- Stored items -
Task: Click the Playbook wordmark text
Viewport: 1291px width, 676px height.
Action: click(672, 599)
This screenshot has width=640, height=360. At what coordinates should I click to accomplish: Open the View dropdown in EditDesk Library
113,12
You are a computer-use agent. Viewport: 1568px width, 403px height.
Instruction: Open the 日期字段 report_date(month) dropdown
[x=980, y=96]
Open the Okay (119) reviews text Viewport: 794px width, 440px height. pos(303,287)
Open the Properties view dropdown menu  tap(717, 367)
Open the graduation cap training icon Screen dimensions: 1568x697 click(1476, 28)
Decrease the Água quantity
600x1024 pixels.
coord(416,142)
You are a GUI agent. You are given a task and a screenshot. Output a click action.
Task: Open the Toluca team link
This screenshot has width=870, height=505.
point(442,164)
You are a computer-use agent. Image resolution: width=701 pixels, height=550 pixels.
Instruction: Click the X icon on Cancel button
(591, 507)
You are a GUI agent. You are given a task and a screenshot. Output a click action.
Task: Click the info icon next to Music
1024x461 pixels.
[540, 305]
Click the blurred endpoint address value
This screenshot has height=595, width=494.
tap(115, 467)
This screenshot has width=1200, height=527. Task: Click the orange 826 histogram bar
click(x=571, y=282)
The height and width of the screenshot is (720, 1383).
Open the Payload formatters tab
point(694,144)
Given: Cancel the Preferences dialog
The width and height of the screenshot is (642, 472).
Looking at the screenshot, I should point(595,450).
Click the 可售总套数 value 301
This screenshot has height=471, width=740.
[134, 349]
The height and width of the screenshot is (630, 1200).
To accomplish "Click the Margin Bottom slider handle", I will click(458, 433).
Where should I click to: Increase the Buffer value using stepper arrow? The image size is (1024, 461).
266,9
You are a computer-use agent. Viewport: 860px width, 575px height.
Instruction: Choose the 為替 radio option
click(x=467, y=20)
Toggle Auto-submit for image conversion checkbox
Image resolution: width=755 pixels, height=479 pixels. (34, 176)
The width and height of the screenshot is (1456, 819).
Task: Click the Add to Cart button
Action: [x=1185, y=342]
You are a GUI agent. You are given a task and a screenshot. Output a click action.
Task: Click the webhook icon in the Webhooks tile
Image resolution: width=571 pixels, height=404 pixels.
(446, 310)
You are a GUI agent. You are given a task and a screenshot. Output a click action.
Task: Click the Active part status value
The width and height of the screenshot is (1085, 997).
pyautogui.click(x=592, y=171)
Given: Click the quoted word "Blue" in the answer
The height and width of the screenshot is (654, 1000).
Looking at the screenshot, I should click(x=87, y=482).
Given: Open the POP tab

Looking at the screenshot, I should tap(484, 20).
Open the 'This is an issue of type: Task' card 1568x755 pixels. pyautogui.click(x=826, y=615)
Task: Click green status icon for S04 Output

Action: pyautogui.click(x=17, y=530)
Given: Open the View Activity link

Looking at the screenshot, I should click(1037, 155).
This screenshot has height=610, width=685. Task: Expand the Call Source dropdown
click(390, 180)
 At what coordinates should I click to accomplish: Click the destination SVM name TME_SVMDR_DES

- Required work -
Reproduce all the records precisely.

- Exercise answer -
Task: Click the Playbook wordmark text
Viewport: 1291px width, 676px height.
Action: click(672, 599)
This screenshot has width=640, height=360. At what coordinates should I click to accomplish: Open the View dropdown in EditDesk Library
113,12
You are a computer-use agent. Viewport: 1568px width, 403px height.
Instruction: Open the 日期字段 report_date(month) dropdown
[x=980, y=96]
Open the Okay (119) reviews text Viewport: 794px width, 440px height. pos(303,287)
Open the Properties view dropdown menu  tap(717, 367)
Open the graduation cap training icon Screen dimensions: 1568x697 click(1476, 28)
Decrease the Água quantity
600x1024 pixels.
coord(416,142)
You are a GUI agent. You are given a task and a screenshot. Output a click action.
Task: Open the Toluca team link
This screenshot has width=870, height=505.
point(442,164)
You are a computer-use agent. Image resolution: width=701 pixels, height=550 pixels.
Instruction: Click the X icon on Cancel button
(591, 507)
You are a GUI agent. You are given a task and a screenshot. Output a click action.
Task: Click the info icon next to Music
1024x461 pixels.
[540, 305]
Click the blurred endpoint address value
This screenshot has height=595, width=494.
tap(115, 467)
This screenshot has width=1200, height=527. Task: Click the orange 826 histogram bar
click(x=571, y=282)
The height and width of the screenshot is (720, 1383).
Open the Payload formatters tab
point(694,144)
Given: Cancel the Preferences dialog
The width and height of the screenshot is (642, 472).
Looking at the screenshot, I should point(595,450).
Click the 可售总套数 value 301
This screenshot has height=471, width=740.
[134, 349]
The height and width of the screenshot is (630, 1200).
To accomplish "Click the Margin Bottom slider handle", I will click(458, 433).
Where should I click to: Increase the Buffer value using stepper arrow? The image size is (1024, 461).
266,9
You are a computer-use agent. Viewport: 860px width, 575px height.
Instruction: Choose the 為替 radio option
click(x=467, y=20)
Toggle Auto-submit for image conversion checkbox
Image resolution: width=755 pixels, height=479 pixels. (34, 176)
The width and height of the screenshot is (1456, 819).
Task: Click the Add to Cart button
Action: [x=1185, y=342]
You are a GUI agent. You are given a task and a screenshot. Output a click action.
Task: Click the webhook icon in the Webhooks tile
Image resolution: width=571 pixels, height=404 pixels.
(446, 310)
You are a GUI agent. You are given a task and a screenshot. Output a click action.
Task: Click the Active part status value
The width and height of the screenshot is (1085, 997).
pyautogui.click(x=592, y=171)
Given: Click the quoted word "Blue" in the answer
The height and width of the screenshot is (654, 1000).
Looking at the screenshot, I should click(x=87, y=482).
Given: Open the POP tab

Looking at the screenshot, I should tap(484, 20).
Open the 'This is an issue of type: Task' card 1568x755 pixels. pyautogui.click(x=826, y=615)
Task: Click green status icon for S04 Output

Action: pyautogui.click(x=17, y=530)
Given: Open the View Activity link

Looking at the screenshot, I should click(1037, 155).
This screenshot has height=610, width=685. Task: Expand the Call Source dropdown
click(390, 180)
 At what coordinates should I click to accomplish: Click the destination SVM name TME_SVMDR_DES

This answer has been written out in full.